== Problem to solve ==
The result should be every line of the listing that holds the word "computer".

== Records for the task ==
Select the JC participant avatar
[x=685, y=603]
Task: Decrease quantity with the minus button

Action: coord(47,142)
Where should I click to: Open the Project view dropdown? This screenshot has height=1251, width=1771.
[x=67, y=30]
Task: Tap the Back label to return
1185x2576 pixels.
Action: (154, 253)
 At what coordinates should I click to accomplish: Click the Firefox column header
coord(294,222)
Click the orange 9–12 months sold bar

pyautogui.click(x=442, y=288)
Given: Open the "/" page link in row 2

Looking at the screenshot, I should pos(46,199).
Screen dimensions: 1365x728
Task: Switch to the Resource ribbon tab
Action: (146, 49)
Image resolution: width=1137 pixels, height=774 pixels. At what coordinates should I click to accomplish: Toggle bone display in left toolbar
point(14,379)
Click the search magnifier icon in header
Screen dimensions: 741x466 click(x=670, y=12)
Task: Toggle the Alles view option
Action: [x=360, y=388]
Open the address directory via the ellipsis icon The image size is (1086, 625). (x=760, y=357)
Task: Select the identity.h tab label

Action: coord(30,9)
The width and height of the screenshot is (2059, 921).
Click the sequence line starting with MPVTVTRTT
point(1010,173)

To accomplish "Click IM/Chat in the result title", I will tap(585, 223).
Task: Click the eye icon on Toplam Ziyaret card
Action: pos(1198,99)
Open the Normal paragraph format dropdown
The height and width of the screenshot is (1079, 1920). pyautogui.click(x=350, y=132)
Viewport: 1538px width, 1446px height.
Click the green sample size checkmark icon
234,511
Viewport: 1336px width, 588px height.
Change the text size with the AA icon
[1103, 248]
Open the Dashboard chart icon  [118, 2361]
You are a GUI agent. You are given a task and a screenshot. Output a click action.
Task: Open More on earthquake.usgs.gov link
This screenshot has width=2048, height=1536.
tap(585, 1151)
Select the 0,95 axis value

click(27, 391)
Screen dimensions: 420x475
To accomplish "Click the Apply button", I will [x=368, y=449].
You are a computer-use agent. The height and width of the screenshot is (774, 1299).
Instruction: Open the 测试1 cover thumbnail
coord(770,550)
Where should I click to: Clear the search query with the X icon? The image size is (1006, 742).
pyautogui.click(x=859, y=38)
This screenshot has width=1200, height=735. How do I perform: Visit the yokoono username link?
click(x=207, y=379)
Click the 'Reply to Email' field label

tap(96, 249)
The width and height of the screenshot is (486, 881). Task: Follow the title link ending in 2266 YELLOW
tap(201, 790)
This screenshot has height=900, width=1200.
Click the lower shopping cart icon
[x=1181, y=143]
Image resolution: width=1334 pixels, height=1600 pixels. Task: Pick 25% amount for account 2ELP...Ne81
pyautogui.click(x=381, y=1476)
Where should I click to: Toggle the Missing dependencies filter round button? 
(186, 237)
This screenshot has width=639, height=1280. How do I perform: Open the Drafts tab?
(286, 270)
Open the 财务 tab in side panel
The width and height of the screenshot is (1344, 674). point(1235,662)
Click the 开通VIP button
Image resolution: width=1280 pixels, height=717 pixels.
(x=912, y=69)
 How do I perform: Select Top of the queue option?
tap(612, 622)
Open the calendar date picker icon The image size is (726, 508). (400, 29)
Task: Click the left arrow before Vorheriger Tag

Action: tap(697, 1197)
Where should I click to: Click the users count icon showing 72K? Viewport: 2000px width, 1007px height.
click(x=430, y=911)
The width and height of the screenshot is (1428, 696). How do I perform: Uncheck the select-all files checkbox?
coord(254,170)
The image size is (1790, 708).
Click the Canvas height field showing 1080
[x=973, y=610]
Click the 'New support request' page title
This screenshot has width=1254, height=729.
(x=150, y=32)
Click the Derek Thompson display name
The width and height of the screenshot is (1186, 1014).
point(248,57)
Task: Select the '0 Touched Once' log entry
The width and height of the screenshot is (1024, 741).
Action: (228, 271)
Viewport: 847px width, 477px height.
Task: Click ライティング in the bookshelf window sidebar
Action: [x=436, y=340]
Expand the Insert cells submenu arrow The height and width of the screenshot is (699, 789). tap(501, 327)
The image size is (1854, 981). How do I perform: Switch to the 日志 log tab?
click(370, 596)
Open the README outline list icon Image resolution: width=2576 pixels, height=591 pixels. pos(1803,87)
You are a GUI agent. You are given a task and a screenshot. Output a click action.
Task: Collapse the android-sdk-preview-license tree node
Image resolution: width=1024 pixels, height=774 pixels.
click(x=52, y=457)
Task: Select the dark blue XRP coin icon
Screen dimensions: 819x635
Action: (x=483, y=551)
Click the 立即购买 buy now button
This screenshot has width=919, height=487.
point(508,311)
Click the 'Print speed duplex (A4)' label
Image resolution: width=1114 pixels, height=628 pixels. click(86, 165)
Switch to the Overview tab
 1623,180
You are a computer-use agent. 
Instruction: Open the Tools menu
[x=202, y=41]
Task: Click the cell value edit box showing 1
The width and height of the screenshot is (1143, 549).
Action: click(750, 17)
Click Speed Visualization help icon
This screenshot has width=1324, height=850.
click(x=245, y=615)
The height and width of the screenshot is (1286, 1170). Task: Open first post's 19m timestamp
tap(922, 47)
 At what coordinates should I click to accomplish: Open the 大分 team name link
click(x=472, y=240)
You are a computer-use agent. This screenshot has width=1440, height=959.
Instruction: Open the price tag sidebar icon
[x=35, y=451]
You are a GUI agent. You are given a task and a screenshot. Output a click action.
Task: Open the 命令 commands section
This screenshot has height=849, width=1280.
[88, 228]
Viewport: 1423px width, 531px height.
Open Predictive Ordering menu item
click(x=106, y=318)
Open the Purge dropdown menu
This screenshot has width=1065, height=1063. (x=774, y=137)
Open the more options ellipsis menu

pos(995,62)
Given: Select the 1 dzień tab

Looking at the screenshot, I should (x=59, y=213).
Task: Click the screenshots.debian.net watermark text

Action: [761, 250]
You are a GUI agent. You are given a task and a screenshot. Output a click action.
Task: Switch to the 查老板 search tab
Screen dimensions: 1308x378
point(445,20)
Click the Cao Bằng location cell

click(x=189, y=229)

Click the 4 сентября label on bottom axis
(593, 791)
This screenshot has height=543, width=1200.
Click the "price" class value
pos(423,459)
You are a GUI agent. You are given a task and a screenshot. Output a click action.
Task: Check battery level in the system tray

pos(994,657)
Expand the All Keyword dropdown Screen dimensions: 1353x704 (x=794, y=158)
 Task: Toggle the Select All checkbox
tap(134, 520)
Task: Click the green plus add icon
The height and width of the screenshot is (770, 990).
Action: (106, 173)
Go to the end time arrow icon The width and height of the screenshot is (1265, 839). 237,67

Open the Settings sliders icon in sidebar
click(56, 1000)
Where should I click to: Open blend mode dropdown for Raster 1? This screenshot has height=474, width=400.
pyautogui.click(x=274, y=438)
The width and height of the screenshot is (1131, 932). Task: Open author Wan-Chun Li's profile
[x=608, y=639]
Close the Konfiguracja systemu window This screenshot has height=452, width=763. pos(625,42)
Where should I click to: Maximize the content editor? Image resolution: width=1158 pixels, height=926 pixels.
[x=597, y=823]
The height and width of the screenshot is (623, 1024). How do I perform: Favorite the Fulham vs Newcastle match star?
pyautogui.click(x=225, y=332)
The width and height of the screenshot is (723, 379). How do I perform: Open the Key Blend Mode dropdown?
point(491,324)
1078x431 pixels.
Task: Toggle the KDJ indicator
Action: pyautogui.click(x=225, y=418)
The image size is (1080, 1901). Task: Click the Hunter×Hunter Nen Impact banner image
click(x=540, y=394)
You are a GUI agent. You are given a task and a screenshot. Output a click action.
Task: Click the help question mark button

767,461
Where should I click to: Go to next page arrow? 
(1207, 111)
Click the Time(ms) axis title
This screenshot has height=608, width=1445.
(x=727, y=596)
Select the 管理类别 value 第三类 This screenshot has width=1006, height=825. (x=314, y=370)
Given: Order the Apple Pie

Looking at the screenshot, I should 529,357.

== Solution to this problem ==
You are a computer-use agent. The height and width of the screenshot is (774, 1299).
You are a computer-use agent. 
You are a computer-use agent. This screenshot has width=1440, height=959.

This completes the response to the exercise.